++++ Task data
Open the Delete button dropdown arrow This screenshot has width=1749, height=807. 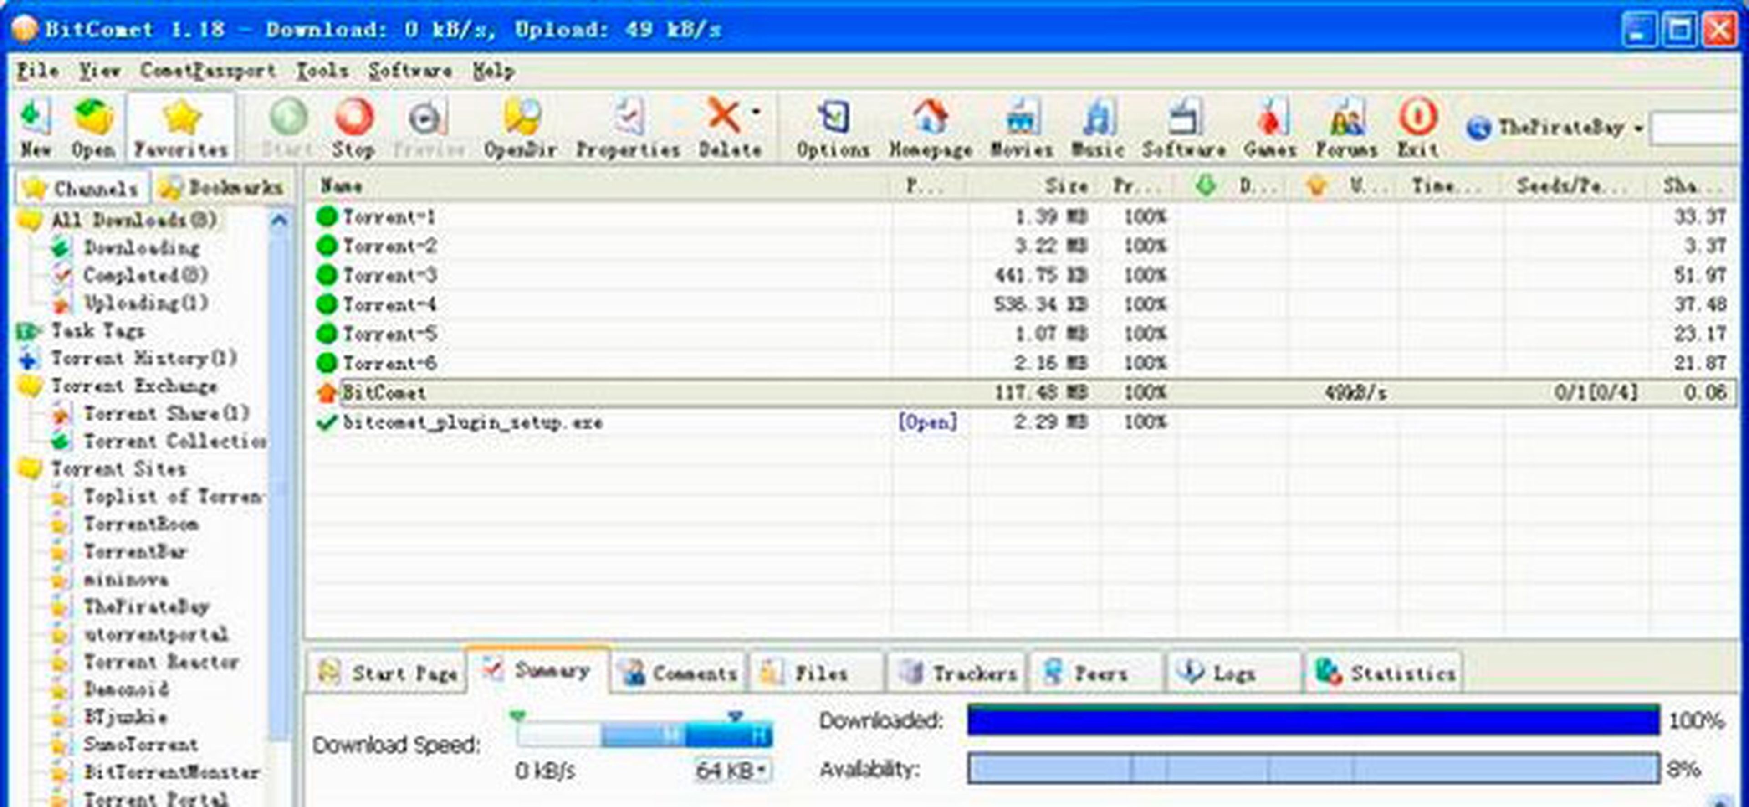coord(756,112)
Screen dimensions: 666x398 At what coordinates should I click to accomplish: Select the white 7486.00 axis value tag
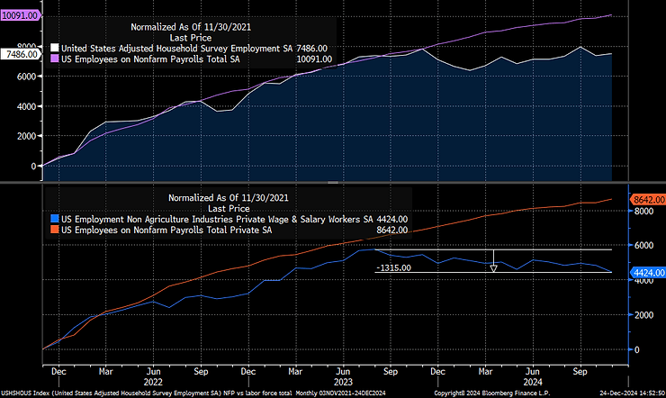tap(21, 54)
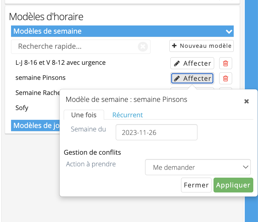Open the Action à prendre dropdown
The width and height of the screenshot is (258, 222).
(198, 167)
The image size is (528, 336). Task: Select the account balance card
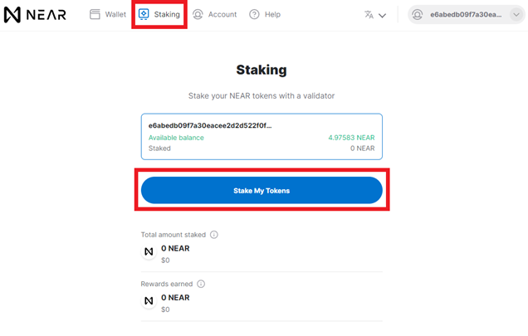coord(262,137)
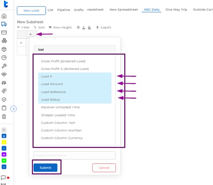Open the chat bubble messages icon
This screenshot has width=213, height=185.
point(3,177)
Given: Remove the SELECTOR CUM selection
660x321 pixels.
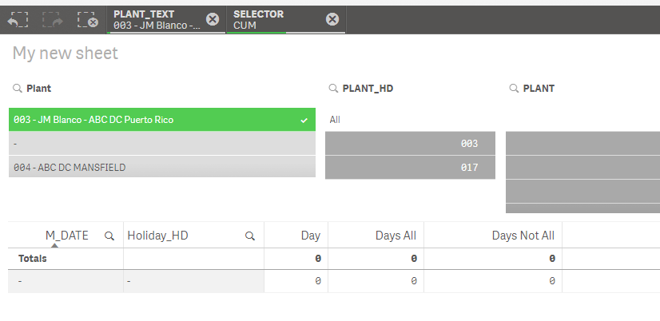Looking at the screenshot, I should click(x=332, y=20).
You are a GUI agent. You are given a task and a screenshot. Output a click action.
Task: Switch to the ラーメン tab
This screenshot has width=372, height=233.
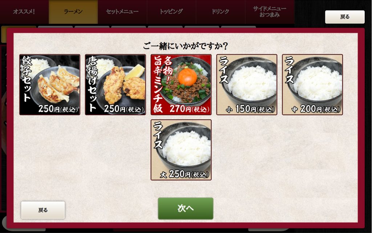(x=73, y=12)
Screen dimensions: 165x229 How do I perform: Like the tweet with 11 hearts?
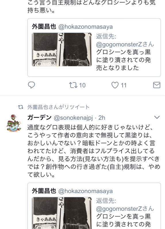(115, 85)
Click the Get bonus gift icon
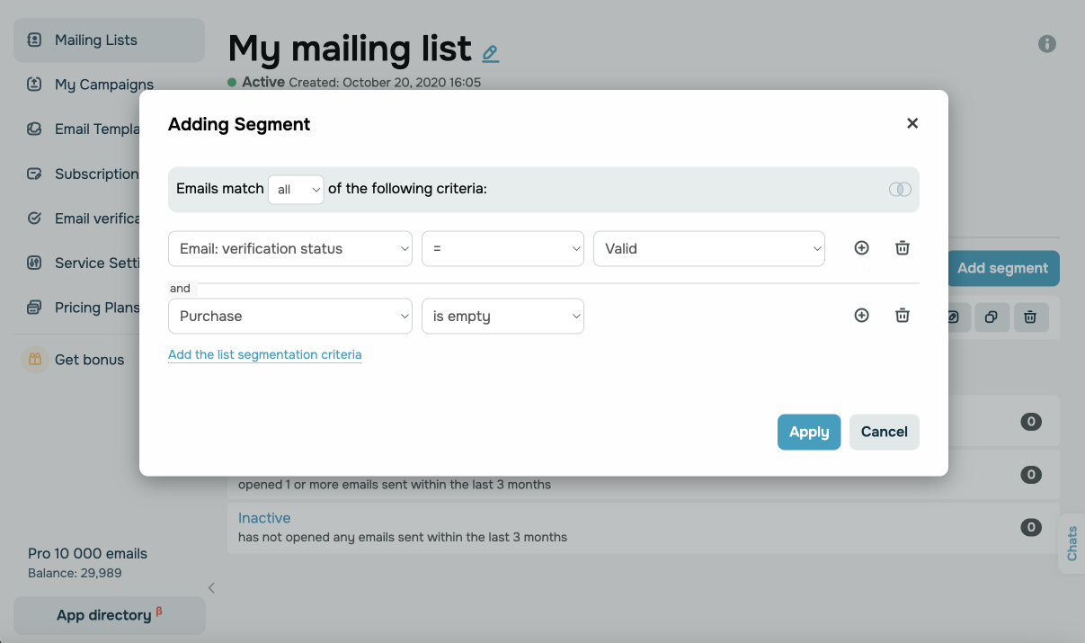The width and height of the screenshot is (1085, 643). (35, 360)
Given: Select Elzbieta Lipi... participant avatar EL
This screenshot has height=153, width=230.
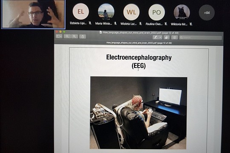Looking at the screenshot, I should pos(81,11).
++++++++
Transcribe the records from the line with "Click the Get bonus gift icon" up to and including the last line of the records, leaving out the pictures.

Click the Get bonus gift icon
The width and height of the screenshot is (1085, 643). (35, 360)
Given: Select Elzbieta Lipi... participant avatar EL
This screenshot has height=153, width=230.
Looking at the screenshot, I should pos(81,11).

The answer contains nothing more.